Os gênios do controle social mediante narrativa fizeram, por exemplo, que ingressasse no imaginário coletivo brasileiro que a desonestidade e a preguiça são singularidades culturais nossas. Isto é tão estúpido quanto nocivo, pois reage com o moralismo de raiz reformada e tem os efeitos previsíveis de desagregação e histeria coletiva que cega.

Pode ser que existam estas tais singularidades culturais nacionais, definidoras de alguma personalidade coletiva, mas nunca me dediquei a procura-las. Aquelas de que se fala são tão pueris que a empresa não parece atraente. Mas, eis que uma experiência pessoal pode ter me revelado uma!

Infelizmente, porque é uma chatice e não algo glamuroso, passo muito tempo em aeroportos.

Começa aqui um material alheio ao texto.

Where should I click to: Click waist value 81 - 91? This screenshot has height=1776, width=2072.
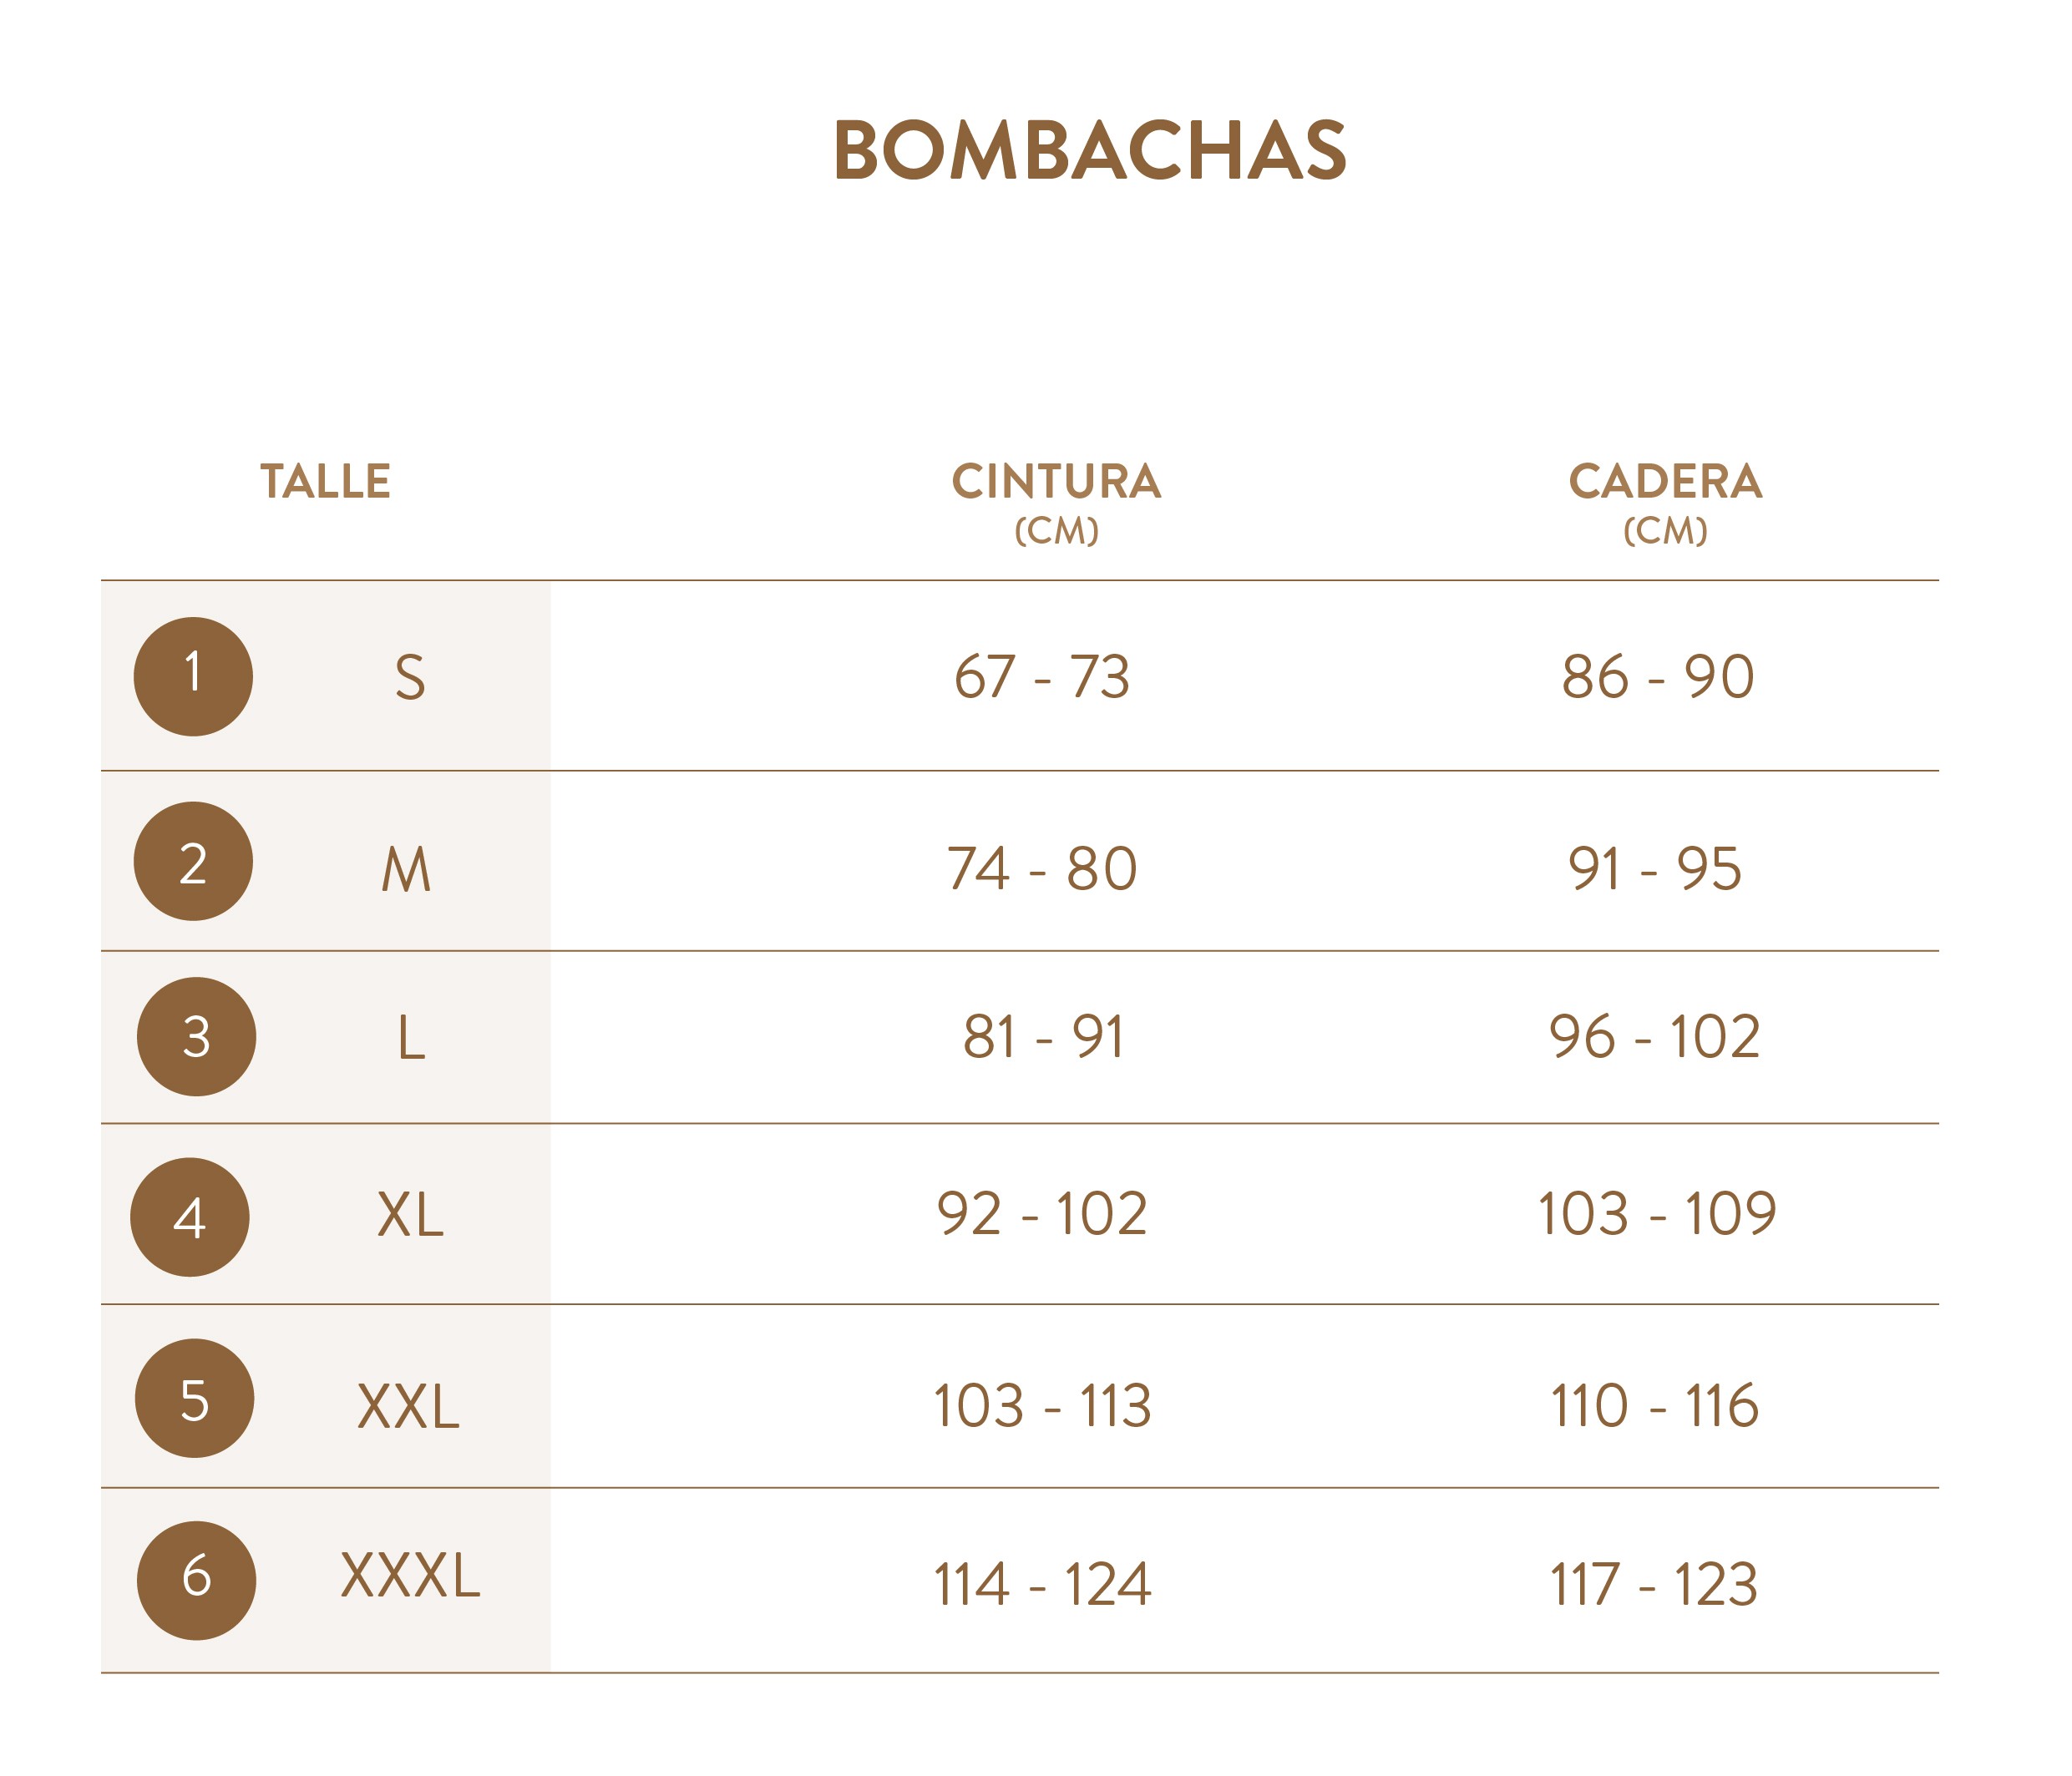pos(1043,1036)
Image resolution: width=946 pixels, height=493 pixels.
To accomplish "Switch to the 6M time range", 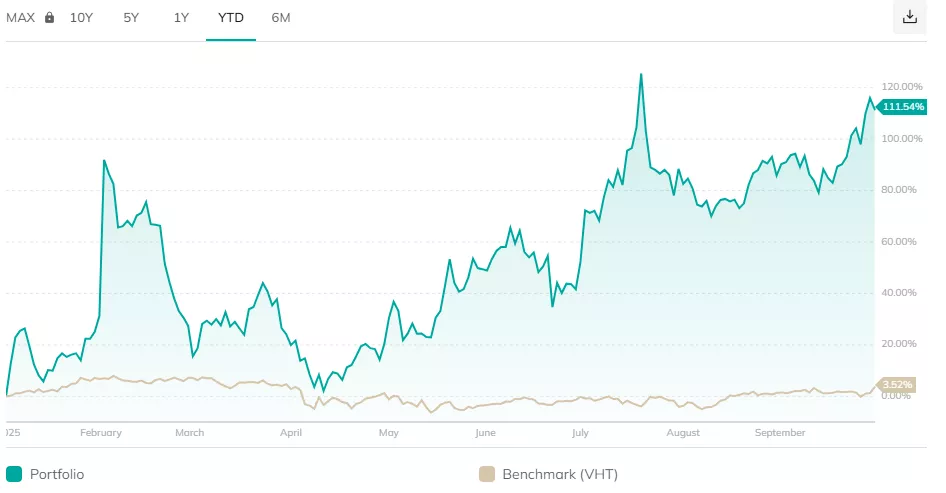I will (281, 18).
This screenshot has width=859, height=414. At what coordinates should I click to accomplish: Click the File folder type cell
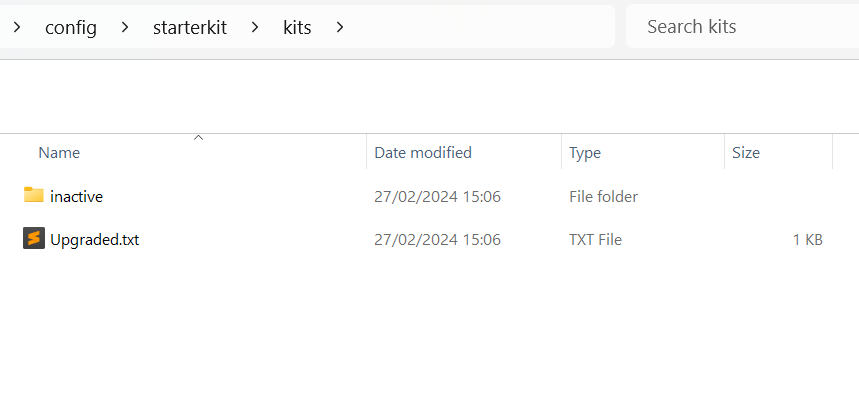pyautogui.click(x=603, y=196)
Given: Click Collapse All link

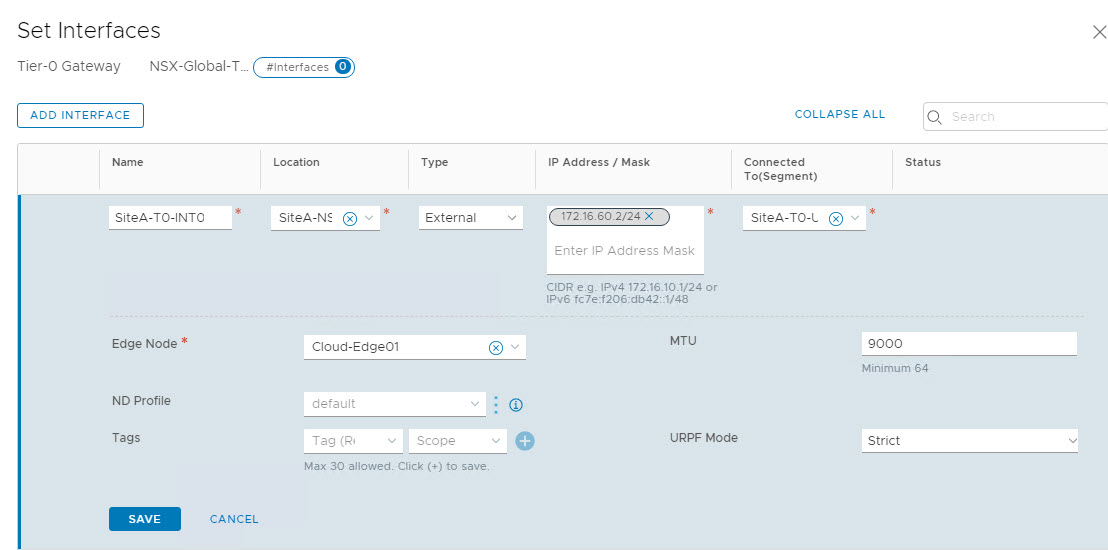Looking at the screenshot, I should tap(839, 114).

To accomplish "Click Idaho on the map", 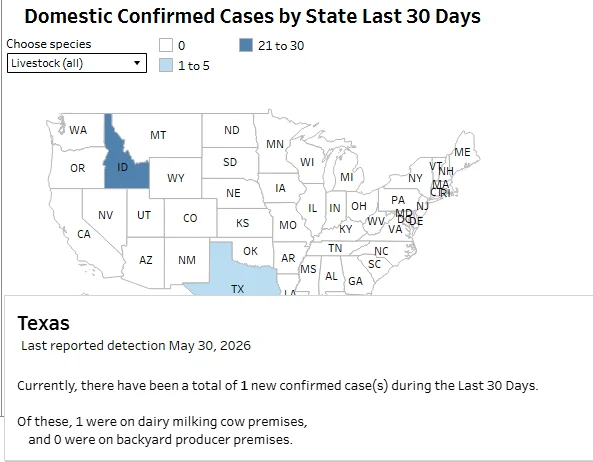I will 123,168.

Um dia, dirigi-me ao balcão de check-in de uma companhia estrangeira, em um aeroporto brasileiro.

Diante da moça do check-in, entreguei-lhe meu passaporte brasileiro e ela cumprimentou-me, muito profissionalmente, com um good evening. Desconcertado – embora ainda pouco, nesta altura – respondi-lhe com um boa noite, em português brasileiro evidente. Não falei como algum gringo que se esforça para falar português brasileiro.

A moça prosseguiu e perguntou-me: are you going to Lisbon or to Oporto? Respondi-lhe: Vou para Lisboa, já um bocado desconcertado com o nível de ridículo em que se entrava.

A moça baixou os olhos e teclou umas coisas lá no computador do check-in e, afinal, olhou-me, com meu passaporte brasileiro numa mão, e apontou para a minha mochila e perguntou: is that all your luggage?

Respondi-lhe que a mochila era toda a bagagem que eu levava e, neste momento, eu percebi o que nos singulariza. Neste episódio tão banal quanto patético eu tive um alumbramento e percebi o traço fundamental da nossa identidade brasileira. Para finalizar, a moça devolveu-me o passaporte, entregou-me o cartão de embarque e disse: boarding time is ten o´clock, have a nice trip. Disse-lhe: muito obrigado! Na verdade, acho que já grato pela revelação.

A nossa singularidade são as malas imensas, obscenamente grandes, daquelas em que se traz o país a ser visitado inteiro, daquelas que podem servir para uma mudança definitiva, que ensejam pagamentos por excessos de bagagens, daquelas que podem aumentar o consumo de combustível do avião.

Eu, com apenas uma mochila nas costas, só podia ser gringo, mesmo com um passaporte brasileiro e falando português de um brasileiro legítimo!